A few tips for OP and others reading:

1) If you are western and it's your first time, avoid suppliers from the
Middle East and the Far East (Pakistan, India, China etc). The cultural
difference will be too big a mouthful.

Instead go with locations closer to home, i.e. Brazil/Chile for US, Eastern
Europe / Russia for EU.

2) Do not use bottom barrel suppliers. $10 suppliers, will deliver according
value. If they were better, they would charge more.

3) You need to know about local holidays. Eid in Pakistan, the Chinese new
year in Far East, the orthodox christmas in Russia etc.

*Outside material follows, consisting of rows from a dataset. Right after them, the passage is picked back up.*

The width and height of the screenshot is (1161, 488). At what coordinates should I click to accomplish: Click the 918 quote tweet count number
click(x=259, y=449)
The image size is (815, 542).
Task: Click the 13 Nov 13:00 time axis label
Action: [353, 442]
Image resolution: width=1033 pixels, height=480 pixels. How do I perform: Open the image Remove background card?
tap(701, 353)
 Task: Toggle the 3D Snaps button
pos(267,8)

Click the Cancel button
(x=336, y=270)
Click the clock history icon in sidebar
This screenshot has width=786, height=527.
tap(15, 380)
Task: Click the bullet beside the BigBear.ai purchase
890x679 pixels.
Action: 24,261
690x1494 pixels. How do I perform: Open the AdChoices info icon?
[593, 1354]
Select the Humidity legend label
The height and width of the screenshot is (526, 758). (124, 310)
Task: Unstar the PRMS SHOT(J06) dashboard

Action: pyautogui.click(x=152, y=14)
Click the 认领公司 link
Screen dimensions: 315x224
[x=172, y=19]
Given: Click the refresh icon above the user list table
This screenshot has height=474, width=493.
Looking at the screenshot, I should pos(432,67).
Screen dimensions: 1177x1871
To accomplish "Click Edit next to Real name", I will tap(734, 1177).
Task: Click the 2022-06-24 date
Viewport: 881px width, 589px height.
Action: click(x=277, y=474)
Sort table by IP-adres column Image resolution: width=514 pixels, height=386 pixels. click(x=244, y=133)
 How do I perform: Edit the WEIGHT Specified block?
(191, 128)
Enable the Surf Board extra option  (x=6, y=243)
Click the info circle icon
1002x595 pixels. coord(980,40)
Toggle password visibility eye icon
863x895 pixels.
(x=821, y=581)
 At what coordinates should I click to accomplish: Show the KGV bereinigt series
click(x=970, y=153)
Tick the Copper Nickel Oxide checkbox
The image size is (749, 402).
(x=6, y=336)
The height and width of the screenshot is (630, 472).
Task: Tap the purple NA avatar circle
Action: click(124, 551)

Good suppliers will inform you of these well in advance. $10 sweatshops will
send you the dreaded "Oh btw 14 days national holiday is starting now, thanks
bye".

4) Strongly consider time and material pricing model. Fixed-price is
appealing. But in usual custom projects, the estimation will statistically
speaking be way off. You'll then end up with scope / price negotiations and
bad relations.

You'll also be more likely to continue with a bad supplier because of loss
aversion i.e. "we've already paid 50% of the total project, let's just see it
through". This results in death march projects usually.

5) If you do not have an experienced outsourcing manager, the next best thing
is a supplier with strong project managers and experience in outsourcing. Find
a consultant or broker that can find you one such supplier.

------
sbarg
I had a pretty similar experience, albeit not quite as dramatic. Coordination
was difficult. The biggest surprise was them saying "We'll Skype every day",
but with their slow internet connection, that really meant Skype IM. Not going
to make this mistake again....

------
pteredactyl
Pakistan is in Northern Europe?

------
thisIsNotMikey
That storyboard is epic.